◆ What to produce
Write each entry out once more, please, precisely as shown.

▬▬▬▬▬▬

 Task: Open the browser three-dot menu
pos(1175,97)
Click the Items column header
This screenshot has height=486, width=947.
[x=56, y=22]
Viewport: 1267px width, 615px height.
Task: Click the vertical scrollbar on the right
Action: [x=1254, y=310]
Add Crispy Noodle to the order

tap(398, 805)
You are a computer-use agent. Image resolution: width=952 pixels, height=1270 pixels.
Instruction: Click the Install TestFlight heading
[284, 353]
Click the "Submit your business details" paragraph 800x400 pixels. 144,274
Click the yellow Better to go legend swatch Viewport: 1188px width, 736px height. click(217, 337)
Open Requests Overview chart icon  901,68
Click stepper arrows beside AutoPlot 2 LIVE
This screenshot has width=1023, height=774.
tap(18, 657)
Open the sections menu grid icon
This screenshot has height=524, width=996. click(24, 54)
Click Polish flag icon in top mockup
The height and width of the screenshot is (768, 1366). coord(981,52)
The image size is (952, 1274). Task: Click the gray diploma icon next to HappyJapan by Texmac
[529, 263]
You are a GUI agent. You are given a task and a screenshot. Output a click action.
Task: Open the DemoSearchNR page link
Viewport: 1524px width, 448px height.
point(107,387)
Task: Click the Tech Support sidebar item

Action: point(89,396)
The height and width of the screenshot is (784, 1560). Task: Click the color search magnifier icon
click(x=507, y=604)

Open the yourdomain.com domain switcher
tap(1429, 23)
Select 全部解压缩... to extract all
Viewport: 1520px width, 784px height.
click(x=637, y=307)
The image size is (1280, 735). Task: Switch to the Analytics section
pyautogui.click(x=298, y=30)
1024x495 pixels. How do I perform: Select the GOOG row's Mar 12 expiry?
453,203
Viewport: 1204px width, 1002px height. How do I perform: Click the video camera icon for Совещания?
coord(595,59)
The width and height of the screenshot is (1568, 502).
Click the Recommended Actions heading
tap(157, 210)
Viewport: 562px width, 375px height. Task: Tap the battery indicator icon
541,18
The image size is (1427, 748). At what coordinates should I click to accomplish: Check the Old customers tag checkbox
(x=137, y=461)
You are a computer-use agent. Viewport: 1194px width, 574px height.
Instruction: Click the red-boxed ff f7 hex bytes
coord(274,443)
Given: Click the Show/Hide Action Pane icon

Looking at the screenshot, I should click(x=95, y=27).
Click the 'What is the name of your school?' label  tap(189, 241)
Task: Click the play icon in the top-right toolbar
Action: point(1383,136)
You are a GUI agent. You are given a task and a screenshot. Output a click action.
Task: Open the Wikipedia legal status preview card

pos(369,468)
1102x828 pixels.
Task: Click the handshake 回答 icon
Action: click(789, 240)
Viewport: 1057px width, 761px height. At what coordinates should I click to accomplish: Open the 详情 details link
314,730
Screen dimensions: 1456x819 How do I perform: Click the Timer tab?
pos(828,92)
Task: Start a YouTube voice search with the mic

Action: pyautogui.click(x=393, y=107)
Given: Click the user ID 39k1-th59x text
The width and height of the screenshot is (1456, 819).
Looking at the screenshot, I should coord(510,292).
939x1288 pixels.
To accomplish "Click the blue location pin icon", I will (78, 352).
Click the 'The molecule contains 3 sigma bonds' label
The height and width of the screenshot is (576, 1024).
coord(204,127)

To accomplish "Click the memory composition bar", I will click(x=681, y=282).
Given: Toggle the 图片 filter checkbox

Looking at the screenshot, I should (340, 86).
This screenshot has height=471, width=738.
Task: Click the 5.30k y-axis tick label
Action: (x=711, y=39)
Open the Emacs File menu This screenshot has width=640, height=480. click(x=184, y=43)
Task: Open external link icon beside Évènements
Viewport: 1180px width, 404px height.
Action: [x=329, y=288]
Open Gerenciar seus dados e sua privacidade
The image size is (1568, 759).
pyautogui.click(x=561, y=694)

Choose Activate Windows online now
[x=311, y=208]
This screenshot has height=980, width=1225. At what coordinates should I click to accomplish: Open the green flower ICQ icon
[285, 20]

▬▬▬▬▬▬

◆ Problem solution
 Task: Open the browser three-dot menu
pos(1175,97)
Click the Items column header
This screenshot has height=486, width=947.
[x=56, y=22]
Viewport: 1267px width, 615px height.
Task: Click the vertical scrollbar on the right
Action: [x=1254, y=310]
Add Crispy Noodle to the order

tap(398, 805)
You are a computer-use agent. Image resolution: width=952 pixels, height=1270 pixels.
Instruction: Click the Install TestFlight heading
[284, 353]
Click the "Submit your business details" paragraph 800x400 pixels. 144,274
Click the yellow Better to go legend swatch Viewport: 1188px width, 736px height. click(217, 337)
Open Requests Overview chart icon  901,68
Click stepper arrows beside AutoPlot 2 LIVE
This screenshot has width=1023, height=774.
tap(18, 657)
Open the sections menu grid icon
This screenshot has height=524, width=996. click(24, 54)
Click Polish flag icon in top mockup
The height and width of the screenshot is (768, 1366). coord(981,52)
The image size is (952, 1274). Task: Click the gray diploma icon next to HappyJapan by Texmac
[529, 263]
You are a GUI agent. You are given a task and a screenshot. Output a click action.
Task: Open the DemoSearchNR page link
Viewport: 1524px width, 448px height.
point(107,387)
Task: Click the Tech Support sidebar item

Action: point(89,396)
The height and width of the screenshot is (784, 1560). Task: Click the color search magnifier icon
click(x=507, y=604)

Open the yourdomain.com domain switcher
tap(1429, 23)
Select 全部解压缩... to extract all
Viewport: 1520px width, 784px height.
click(x=637, y=307)
The image size is (1280, 735). Task: Switch to the Analytics section
pyautogui.click(x=298, y=30)
1024x495 pixels. How do I perform: Select the GOOG row's Mar 12 expiry?
453,203
Viewport: 1204px width, 1002px height. How do I perform: Click the video camera icon for Совещания?
coord(595,59)
The width and height of the screenshot is (1568, 502).
Click the Recommended Actions heading
tap(157, 210)
Viewport: 562px width, 375px height. Task: Tap the battery indicator icon
541,18
The image size is (1427, 748). At what coordinates should I click to accomplish: Check the Old customers tag checkbox
(x=137, y=461)
You are a computer-use agent. Viewport: 1194px width, 574px height.
Instruction: Click the red-boxed ff f7 hex bytes
coord(274,443)
Given: Click the Show/Hide Action Pane icon

Looking at the screenshot, I should click(x=95, y=27).
Click the 'What is the name of your school?' label  tap(189, 241)
Task: Click the play icon in the top-right toolbar
Action: point(1383,136)
You are a GUI agent. You are given a task and a screenshot. Output a click action.
Task: Open the Wikipedia legal status preview card

pos(369,468)
1102x828 pixels.
Task: Click the handshake 回答 icon
Action: click(789, 240)
Viewport: 1057px width, 761px height. At what coordinates should I click to accomplish: Open the 详情 details link
314,730
Screen dimensions: 1456x819 How do I perform: Click the Timer tab?
pos(828,92)
Task: Start a YouTube voice search with the mic

Action: pyautogui.click(x=393, y=107)
Given: Click the user ID 39k1-th59x text
The width and height of the screenshot is (1456, 819).
Looking at the screenshot, I should coord(510,292).
939x1288 pixels.
To accomplish "Click the blue location pin icon", I will (78, 352).
Click the 'The molecule contains 3 sigma bonds' label
The height and width of the screenshot is (576, 1024).
coord(204,127)

To accomplish "Click the memory composition bar", I will click(x=681, y=282).
Given: Toggle the 图片 filter checkbox

Looking at the screenshot, I should (340, 86).
This screenshot has height=471, width=738.
Task: Click the 5.30k y-axis tick label
Action: (x=711, y=39)
Open the Emacs File menu This screenshot has width=640, height=480. click(x=184, y=43)
Task: Open external link icon beside Évènements
Viewport: 1180px width, 404px height.
Action: [x=329, y=288]
Open Gerenciar seus dados e sua privacidade
The image size is (1568, 759).
pyautogui.click(x=561, y=694)

Choose Activate Windows online now
[x=311, y=208]
This screenshot has height=980, width=1225. At what coordinates should I click to accomplish: Open the green flower ICQ icon
[285, 20]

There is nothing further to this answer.